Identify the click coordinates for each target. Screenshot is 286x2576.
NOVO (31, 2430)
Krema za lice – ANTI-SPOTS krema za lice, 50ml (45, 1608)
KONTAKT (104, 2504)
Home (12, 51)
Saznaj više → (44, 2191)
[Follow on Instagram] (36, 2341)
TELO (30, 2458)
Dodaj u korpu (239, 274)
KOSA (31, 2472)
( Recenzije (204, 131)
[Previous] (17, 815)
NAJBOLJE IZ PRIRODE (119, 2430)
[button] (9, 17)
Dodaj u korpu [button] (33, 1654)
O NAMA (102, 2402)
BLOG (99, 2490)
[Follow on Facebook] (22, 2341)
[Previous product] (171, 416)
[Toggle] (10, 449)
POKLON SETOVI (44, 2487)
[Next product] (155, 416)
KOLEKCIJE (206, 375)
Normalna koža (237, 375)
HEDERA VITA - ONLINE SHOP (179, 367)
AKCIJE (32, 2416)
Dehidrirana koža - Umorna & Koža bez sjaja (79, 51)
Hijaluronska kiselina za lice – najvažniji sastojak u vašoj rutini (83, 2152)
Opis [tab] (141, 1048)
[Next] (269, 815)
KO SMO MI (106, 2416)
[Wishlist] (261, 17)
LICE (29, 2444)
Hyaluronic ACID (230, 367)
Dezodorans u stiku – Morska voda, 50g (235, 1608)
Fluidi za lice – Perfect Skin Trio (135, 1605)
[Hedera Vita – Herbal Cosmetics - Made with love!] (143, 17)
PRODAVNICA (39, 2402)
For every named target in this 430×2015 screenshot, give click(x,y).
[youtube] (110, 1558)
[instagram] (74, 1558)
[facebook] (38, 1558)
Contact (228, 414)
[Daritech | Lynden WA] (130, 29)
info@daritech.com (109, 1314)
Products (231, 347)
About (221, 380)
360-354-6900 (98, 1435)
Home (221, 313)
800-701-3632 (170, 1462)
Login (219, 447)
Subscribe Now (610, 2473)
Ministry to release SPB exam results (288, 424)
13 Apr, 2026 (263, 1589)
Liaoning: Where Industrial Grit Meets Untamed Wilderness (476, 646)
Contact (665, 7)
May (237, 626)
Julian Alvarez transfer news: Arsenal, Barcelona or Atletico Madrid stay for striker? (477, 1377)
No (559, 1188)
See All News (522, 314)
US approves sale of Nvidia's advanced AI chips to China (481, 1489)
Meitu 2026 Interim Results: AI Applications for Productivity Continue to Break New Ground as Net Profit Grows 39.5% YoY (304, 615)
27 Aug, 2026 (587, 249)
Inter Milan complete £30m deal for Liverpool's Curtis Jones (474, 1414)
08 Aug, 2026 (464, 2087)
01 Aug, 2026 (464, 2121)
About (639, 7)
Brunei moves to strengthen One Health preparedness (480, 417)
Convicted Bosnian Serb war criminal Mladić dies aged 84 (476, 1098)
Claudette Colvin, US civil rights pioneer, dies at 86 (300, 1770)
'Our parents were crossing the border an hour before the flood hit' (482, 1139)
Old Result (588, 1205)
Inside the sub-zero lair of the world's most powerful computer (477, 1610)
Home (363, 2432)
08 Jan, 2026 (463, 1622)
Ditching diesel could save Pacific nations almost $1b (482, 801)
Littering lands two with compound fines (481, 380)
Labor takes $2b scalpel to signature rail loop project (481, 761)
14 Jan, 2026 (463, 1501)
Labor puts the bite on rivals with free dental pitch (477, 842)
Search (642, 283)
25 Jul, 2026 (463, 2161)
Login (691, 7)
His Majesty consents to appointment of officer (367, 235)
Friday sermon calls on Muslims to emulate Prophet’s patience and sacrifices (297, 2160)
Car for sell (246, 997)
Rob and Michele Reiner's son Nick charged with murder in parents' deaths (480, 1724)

> _Description of the task_:
Reproduce every line from the preceding data in which the word "koža" can be found.

> _Worked solution_:
Normalna koža (237, 375)
Dehidrirana koža - Umorna & Koža bez sjaja (79, 51)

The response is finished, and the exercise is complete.